Forum Moderators: phranque

Message Too Old, No Replies

My first rewriterules! Help please

rewriterule

         

ozbodd

3:48 pm on Mar 5, 2009 (gmt 0)

10+ Year Member



This is my code

RewriteEngine On

RewriteRule ^([A-Za-z0-9-]+)/([A-Za-z0-9-]+)?$ http://www.example.co.uk/index.php?lmenu=$2&brand=$1 [L]

This works fine for links like
<a href="catimini/15"></a>
to
http://www.example.co.uk/index.php?lmenu=15&brand=catimini [L]

It fails though if the brand has a space in its path for example

<a href="rip curl/16"></a>
doesn't convert to
http://www.example.co.uk/index.php?lmenu=15&brand=rip curl[L]

I have read quite a bit but I must admit this is taking longer than usual for the penny to drop! Anyone point me in the right direction (as plain english as posssible please) to handle the spaces in the querystrings?

Also just a question on link paths, is it better to use absolute paths or relative paths in links to internal pages?
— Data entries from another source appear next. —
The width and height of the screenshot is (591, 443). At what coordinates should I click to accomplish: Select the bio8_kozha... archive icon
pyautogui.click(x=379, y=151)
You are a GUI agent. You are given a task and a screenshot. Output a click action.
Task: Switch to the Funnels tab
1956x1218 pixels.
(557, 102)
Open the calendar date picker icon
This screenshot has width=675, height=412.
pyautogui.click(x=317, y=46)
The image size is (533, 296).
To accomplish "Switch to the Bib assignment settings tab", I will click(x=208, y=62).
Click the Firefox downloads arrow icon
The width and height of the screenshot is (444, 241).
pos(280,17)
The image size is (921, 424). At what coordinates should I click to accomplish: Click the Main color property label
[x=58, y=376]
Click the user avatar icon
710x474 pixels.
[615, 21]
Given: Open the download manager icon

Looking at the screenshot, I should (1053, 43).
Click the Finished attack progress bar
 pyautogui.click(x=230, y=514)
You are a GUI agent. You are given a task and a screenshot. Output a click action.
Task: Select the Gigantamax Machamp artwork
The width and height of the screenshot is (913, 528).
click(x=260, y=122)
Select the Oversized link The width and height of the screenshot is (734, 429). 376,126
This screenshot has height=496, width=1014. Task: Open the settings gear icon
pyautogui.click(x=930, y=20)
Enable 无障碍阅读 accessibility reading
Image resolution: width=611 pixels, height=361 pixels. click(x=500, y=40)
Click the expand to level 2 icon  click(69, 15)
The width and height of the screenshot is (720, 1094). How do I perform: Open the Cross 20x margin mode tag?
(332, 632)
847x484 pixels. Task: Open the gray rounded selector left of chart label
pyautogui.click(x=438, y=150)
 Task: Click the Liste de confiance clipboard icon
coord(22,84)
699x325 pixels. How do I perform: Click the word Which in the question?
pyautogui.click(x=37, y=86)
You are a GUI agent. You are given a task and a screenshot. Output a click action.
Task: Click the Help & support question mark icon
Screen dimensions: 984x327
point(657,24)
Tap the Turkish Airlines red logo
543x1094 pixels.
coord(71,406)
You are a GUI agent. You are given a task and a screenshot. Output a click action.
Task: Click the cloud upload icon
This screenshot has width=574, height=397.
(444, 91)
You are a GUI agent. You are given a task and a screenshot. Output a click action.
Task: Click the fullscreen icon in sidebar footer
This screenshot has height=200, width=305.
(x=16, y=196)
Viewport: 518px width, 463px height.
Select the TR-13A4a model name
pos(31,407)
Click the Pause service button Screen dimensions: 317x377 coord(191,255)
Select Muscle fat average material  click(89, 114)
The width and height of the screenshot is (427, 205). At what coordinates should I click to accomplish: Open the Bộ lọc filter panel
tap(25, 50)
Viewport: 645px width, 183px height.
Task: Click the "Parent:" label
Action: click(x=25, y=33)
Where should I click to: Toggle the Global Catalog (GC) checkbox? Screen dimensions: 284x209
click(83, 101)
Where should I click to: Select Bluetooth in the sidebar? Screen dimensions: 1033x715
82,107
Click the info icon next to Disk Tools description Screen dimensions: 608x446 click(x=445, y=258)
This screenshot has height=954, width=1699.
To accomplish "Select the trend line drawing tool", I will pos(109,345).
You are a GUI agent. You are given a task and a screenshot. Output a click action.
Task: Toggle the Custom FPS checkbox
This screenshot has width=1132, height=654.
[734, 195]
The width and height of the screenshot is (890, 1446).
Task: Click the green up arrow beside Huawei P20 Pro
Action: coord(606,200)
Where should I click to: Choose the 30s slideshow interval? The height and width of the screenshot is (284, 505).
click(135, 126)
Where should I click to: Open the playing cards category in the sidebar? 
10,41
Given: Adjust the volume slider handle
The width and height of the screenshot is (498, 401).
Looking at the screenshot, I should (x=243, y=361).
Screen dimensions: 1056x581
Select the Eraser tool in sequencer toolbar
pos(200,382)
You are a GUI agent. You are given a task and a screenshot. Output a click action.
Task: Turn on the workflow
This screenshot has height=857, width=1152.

[edited by: jdMorgan at 5:00 pm (utc) on Mar. 5, 2009]
[edit reason] example.co.uk [/edit]

jdMorgan

4:59 pm on Mar 5, 2009 (gmt 0)

WebmasterWorld Senior Member 10+ Year Member



Your RewriteRule syntax invokes an external redirect, telling the client to ask again for the content that it wanted, using a new URL. Further, it defaults to a 302-Found redirect.

Neither of these is likely what you wanted.

You can save space in your pattern, and speed up the rule execution by 25% or so, simply by using the [NC] flag on the rule, to make the pattern-matching case-insensitive.

In order to match a space, you must include the space in your [alternate character group]. And in order to avoid the mod_rewrite parser throwing an error, you must escape that space by preceding it with a backslash.

Finally, in order to prevent future problems due to server upgrades and differences in the regex libraries provided by various servers' operating systems, it's a good idea to also escape literal hyphens in regex patterns to distinguish them from the character range operator (e.g. the hyphen in a-z):


RewriteEngine on
#
RewriteRule ^([a-z0-9\-\ ]+)/([a-z0-9\-\ ]+)?$ /index.php?lmenu=$2&brand=$1 [NC,L]

Having fixed these problems, you may also want to consider redirecting direct client requests (only) for the dynamic URL back to the new friendly static URL. This prevents duplicate-content problems (the same content available at two or more URLs), and speeds up search engines' replacement of the old URLs with the new.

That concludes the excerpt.